■ **PROVIDED RECORDS**

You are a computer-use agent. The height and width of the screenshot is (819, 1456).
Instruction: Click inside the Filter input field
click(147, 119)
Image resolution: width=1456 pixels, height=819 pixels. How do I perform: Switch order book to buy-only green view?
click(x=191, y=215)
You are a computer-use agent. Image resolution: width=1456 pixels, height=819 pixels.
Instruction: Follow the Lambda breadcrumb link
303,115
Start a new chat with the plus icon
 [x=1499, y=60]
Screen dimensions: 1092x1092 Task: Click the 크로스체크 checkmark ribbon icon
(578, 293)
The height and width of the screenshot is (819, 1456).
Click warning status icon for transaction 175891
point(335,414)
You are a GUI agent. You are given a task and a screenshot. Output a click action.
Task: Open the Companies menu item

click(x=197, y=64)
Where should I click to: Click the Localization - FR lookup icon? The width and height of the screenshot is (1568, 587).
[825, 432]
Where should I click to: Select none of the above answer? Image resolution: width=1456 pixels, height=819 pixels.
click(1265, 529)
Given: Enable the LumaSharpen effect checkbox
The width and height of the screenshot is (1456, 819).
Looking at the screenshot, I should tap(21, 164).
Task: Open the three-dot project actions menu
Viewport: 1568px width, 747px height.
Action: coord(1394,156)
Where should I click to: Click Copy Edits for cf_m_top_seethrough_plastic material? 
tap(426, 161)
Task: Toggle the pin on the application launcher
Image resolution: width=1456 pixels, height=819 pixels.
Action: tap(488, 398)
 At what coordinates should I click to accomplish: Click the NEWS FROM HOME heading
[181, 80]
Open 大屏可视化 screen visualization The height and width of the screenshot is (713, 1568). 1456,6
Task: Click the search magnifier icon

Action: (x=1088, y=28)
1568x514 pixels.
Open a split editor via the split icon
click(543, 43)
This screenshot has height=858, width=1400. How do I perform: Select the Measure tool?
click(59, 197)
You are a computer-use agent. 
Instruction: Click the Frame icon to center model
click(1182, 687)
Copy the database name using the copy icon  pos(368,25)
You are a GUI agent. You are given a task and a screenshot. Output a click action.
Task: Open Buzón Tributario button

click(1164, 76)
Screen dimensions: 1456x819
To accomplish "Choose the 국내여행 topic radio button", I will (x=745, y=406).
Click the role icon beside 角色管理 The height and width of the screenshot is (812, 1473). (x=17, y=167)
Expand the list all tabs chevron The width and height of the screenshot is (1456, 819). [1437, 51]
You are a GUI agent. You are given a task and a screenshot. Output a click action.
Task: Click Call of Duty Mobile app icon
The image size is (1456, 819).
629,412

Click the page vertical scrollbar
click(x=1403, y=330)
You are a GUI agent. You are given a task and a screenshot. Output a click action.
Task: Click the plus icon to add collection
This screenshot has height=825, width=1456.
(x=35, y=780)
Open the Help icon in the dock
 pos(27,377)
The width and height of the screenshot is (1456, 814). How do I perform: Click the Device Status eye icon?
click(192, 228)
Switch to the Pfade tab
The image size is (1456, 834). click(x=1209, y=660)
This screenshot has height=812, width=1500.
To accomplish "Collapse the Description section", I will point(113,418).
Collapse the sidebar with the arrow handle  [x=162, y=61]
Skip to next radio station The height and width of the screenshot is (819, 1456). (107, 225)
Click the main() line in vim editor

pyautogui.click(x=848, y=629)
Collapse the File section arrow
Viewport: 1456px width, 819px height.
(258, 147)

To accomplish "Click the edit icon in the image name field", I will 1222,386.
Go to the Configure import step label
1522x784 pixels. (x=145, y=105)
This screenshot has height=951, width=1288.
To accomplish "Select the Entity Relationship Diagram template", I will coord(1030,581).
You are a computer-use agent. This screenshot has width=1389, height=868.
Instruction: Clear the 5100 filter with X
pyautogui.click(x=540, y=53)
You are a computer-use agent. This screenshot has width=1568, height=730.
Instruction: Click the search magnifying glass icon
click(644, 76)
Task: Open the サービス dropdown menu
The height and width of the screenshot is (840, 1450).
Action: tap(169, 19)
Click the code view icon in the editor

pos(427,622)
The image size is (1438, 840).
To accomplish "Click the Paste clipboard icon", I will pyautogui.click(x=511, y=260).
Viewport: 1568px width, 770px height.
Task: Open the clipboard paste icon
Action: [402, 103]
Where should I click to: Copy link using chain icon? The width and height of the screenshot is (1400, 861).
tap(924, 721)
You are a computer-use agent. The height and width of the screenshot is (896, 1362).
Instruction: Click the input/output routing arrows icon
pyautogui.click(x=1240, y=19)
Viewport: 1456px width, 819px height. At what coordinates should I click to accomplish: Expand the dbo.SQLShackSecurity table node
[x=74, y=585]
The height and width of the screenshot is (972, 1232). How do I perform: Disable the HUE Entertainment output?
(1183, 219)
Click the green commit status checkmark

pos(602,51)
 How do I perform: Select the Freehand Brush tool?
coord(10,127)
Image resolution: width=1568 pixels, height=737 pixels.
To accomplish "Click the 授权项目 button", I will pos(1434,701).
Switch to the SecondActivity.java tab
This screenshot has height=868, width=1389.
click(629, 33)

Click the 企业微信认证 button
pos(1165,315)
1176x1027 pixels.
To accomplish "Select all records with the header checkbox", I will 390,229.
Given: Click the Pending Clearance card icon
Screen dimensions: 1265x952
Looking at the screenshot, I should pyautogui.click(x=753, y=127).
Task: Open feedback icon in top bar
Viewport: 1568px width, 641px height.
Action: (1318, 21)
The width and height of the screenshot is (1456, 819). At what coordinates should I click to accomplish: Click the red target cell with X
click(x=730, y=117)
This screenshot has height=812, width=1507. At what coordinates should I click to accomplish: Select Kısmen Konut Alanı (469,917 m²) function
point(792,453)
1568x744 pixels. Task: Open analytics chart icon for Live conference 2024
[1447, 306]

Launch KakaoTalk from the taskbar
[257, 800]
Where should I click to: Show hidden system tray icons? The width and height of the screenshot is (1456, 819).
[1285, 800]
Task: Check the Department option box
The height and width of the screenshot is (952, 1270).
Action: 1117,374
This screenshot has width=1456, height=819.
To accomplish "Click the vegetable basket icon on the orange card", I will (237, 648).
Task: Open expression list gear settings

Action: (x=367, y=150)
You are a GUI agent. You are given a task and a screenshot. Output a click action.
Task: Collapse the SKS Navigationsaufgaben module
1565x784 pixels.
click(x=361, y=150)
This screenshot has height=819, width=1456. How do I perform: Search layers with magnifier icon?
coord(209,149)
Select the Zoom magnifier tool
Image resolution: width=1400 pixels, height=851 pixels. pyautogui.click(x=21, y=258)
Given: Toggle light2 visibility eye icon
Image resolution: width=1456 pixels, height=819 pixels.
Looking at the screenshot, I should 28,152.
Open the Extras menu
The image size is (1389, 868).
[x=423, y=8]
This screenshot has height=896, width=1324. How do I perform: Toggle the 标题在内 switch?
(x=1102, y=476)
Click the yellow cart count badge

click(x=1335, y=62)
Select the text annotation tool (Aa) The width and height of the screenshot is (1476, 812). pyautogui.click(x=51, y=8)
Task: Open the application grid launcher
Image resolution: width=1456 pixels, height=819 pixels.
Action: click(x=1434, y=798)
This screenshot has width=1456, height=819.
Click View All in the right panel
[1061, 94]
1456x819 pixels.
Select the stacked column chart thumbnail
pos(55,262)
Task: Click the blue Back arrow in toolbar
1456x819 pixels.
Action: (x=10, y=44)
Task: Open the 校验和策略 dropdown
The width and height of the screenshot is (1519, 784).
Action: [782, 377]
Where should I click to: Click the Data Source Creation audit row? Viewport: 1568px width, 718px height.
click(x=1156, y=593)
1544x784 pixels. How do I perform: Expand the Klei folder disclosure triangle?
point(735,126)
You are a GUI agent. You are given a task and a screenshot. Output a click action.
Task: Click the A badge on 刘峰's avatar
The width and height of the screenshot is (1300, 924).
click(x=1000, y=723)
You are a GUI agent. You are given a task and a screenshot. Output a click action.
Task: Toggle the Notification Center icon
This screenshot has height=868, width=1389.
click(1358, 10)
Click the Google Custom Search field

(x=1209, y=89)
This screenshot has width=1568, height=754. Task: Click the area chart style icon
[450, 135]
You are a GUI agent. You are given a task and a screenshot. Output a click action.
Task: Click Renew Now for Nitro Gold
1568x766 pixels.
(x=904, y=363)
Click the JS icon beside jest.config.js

■ **WORK ITEM**
Scan the data above and copy each line containing the word "Collapse".

■ **SOLUTION**
To accomplish "Collapse the Description section", I will point(113,418).
Collapse the sidebar with the arrow handle  [x=162, y=61]
Collapse the File section arrow
Task: Collapse the SKS Navigationsaufgaben module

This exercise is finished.